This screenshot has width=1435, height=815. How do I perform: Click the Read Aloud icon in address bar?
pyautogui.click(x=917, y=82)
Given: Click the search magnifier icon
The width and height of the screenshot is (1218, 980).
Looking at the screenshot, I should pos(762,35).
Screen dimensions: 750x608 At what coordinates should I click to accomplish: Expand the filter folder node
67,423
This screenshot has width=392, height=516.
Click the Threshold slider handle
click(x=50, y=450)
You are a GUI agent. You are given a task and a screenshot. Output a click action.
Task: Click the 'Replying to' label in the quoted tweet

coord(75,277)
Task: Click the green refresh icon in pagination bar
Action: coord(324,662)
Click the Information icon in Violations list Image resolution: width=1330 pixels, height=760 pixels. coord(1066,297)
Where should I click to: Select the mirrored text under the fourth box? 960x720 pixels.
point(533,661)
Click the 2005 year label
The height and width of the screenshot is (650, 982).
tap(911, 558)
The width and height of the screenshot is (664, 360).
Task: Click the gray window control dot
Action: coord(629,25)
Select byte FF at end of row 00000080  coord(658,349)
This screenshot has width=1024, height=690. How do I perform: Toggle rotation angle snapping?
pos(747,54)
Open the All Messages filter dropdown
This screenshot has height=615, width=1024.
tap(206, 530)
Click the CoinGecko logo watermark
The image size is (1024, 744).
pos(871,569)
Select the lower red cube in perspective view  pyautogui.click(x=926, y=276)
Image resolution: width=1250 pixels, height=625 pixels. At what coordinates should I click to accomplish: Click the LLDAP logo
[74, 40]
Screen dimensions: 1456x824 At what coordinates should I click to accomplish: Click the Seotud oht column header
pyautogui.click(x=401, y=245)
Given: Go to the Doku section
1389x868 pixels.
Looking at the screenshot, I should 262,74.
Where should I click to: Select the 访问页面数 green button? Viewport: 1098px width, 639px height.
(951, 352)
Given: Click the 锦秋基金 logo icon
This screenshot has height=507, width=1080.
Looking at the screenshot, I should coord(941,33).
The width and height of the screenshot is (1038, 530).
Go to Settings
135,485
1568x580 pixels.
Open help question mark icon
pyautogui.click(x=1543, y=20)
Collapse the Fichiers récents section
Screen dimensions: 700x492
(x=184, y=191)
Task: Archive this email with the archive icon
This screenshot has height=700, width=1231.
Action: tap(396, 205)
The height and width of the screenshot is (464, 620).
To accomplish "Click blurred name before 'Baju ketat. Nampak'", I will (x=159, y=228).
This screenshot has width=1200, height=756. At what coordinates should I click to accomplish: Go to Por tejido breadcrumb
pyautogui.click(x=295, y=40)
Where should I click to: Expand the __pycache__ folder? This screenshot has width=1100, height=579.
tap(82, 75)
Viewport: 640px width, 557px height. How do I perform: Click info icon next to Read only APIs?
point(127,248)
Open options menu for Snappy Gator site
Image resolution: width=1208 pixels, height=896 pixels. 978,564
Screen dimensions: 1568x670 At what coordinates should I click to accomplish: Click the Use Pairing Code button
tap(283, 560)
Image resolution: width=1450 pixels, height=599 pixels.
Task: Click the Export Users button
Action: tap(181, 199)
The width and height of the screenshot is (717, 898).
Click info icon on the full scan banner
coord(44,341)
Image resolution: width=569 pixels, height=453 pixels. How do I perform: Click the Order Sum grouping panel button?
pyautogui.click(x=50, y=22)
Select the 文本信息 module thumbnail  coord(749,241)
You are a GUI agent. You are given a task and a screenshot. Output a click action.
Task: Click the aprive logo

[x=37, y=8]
★ ★ ★ ★ ★ ★ ★
• _What you have to do_: Above are the records. Copy every line in them holding "section".

• _Written solution_:
Given: Go to the Doku section
Collapse the Fichiers récents section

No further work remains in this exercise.